Capturing brand visibility in AI search

Back on the Riviera, ChatGPT did exactly what it promised. It shortened the path from question to answer. I still chose the names that lived in my head or provided the right trust and brand cues, and I still looked for proof before I committed. This, in my opinion, is likely the reality for most people most of the time right now. Machines will keep getting faster at answering, but humans will continue to make the decision. If the web is going to click less often, our job is to make sure we are already the brand people intend to choose, and the one the machine is comfortable referencing.

We are an AI search optimisation agency

At MTM, we help brands stay visible, trusted and chosen in an increasingly AI-driven search landscape. Our integrated approach blends brand strategy, content, and technical expertise to optimise for both human audiences and machine discovery. For enhancing search visibility to build credibility that AI can read and reference, we make sure your brand stands out, wherever and however people are searching.

Book your complimentary AI search consultation

Ready to future-proof your brand for AI search?
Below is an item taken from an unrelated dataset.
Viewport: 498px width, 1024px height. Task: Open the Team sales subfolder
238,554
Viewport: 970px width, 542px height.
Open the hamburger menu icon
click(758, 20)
Get in touch with The MTM Agency to speak to one of our AI search specialists.


FAQs

What is brand salience?

Brand salience refers to how prominently a brand comes to mind when a consumer is considering a product or service category. In other words, it measures the likelihood and ease with which a brand is remembered or noticed in buying situations.
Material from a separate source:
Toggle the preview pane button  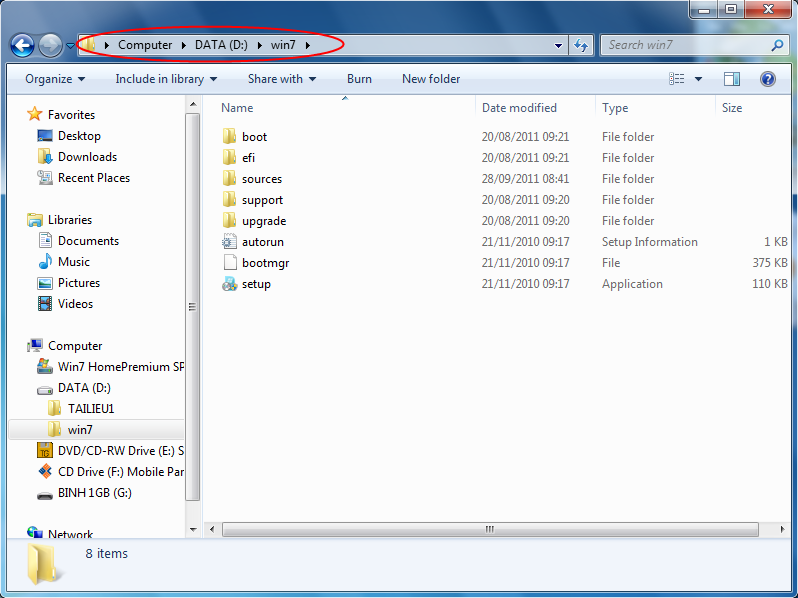[732, 79]
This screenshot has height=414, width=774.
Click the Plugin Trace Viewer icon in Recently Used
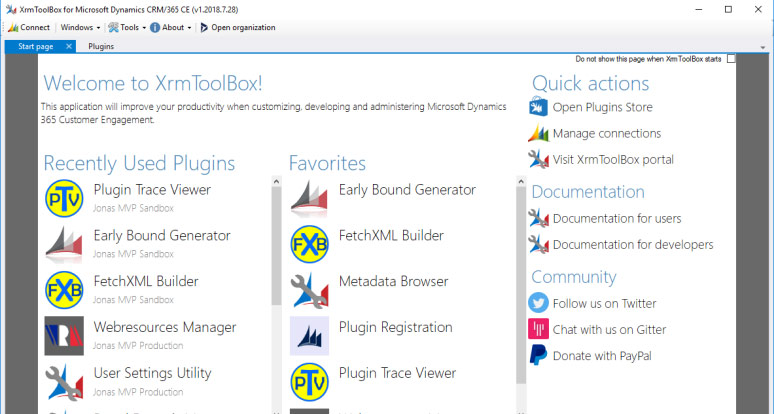point(64,197)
What is the future of search?

Search is evolving from a list of links to a dynamic AI-driven conversation. Tools like Chat GPT, Google’s AI overviews, and Perplexity are transforming how people find information, shifting from keyword-based results to intenet led, conversational answers. Users now expect fast, context-aware responses, whether through voice, visual or social search.

For marketers, this means visibility depends less on rankings alone and more on structured data, authority, and the ability to be understood by machines as well as people. To explore how AI, evolving platforms, and changing consumer behaviour are redefining SEO, read our blog: The future of search: How AI is reshaping discovery and SEO.

What is AI search optimisation?

AI search optimisation focuses on improving how your brand and content are understood, referenced, and surfaced by AI tools such as ChatGPT, Google’s AI Overviews, and other answer-based search tools. It's an expansion of traditional SEO to ensure your brand is visible and credible in both human and machine-led discovery.

Will ChatGPT replace Google?

Not entirely, ChatGPT and other AI-driven tools are transforming how people search, but they are complementing rather than fully replacing traditional search engines like Google. While AI provides quick, conversational answers and helps narrow options, Google still dominates global search with billions of daily queries. Users continue to verify information across multiple sources, including social platforms, review sites, and authoritative websites.